E a crise atual? Crise mundial ou universal? Desde o último semestre de 2008, essa palavra de poucas letras produz efeitos consideráveis no que chamamos de mundo globalizado. De repente, fomos atingidos por um Katrina não previsto pela meteorologia. O céu era de brigadeiro. Atividades econômicas e financeiras navegavam num mercado consolidado graças a sua autonomia e leis próprias. Segurança e tranqüilidade, como a brisa envolvente nas tardes poéticas, fluíam e embalavam o trabalho, o emprego e as atividades das ditas grandes potências no comércio e intercâmbio mundial.

Quando as águas começaram a baixar, emergiram os estragos e clamou-se pela ação salvadora do resgate governamental. Foi quando apareceu, flutuando tranquilamente nas águas ainda turvas, um tipo lembrando o Noé. Sim. Aquele Bíblico, da arca com os casais salvos do dilúvio.Tranqüilo, sorrindo explicou: tudo bem. Foi só um susto.

Náufragos foram os que acreditaram nas notícias, nos economistas, nos analistas, nos gurus e nos políticos. Poucos checaram a credibilidade dos imprudentes, das profecias. Mesmo os cadernos de economia não desconfiaram dos números que eles mesmos elaboraram ou divulgaram como suporte de credibilidade.

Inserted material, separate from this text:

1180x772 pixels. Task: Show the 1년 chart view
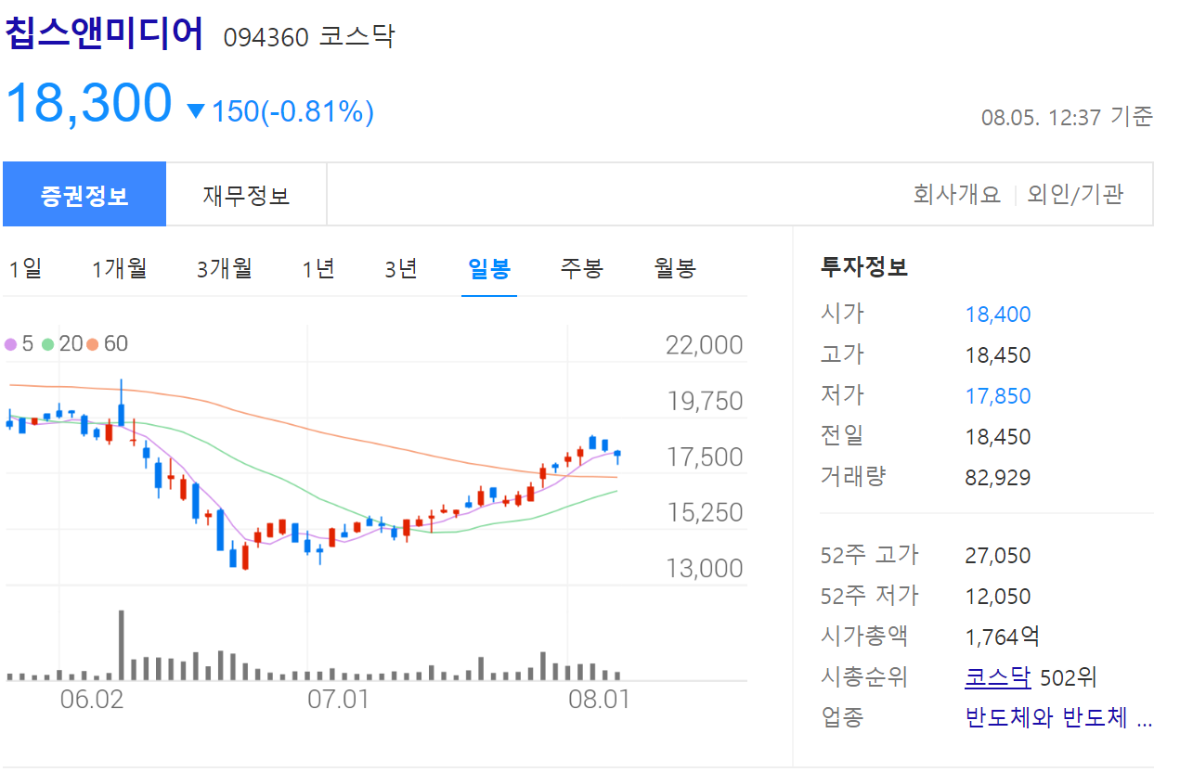[318, 267]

Os números totais e absolutos, ou os números virtuais obtidos por indicadores, índices, coeficientes e outras milimétricas precisões foram dissolvidas pelas águas da crise.

Crise? Não, atenção este termo é incorreto! A crise, segundo a origem do termo, chega onde antes havia saúde. O tal céu de brigadeiro não refletia saúde mas sim um inchaço, uma seqüela que, certamente, não teria um final feliz. A palavra crise deveria já ter sido usada naquele momento onde já não havia equilíbrio.

O termo crise não deve ser aplicado a determinados procedimentos usuais no grande mercado das finanças monitorado pelo risco, pela aposta, pelos desafios aos fatores aleatórios, pelo virtualismo flutuante. Pelos oportunistas e seus ingênuos fidelizados. Foi apenas uma rodada que se concluiu. Desta vez, eram poucas cadeiras disponíveis... poucos conseguiram se sentar. A grande maioria, infelizmente, dançou... Foi apenas uma crise nervosa, um chilique ou talvez um faniquito.

E os efeitos? Houve efeitos? Sim. Foram os efeitos dramáticos, sociais da crise que sempre se fazem acompanhar de nova onda de crises: de choro, de raiva, de depressão e até a conhecida crise conjugal. Bem... esta já é outra história...


Bernardo Issler é doutor em ciências e professor universitário.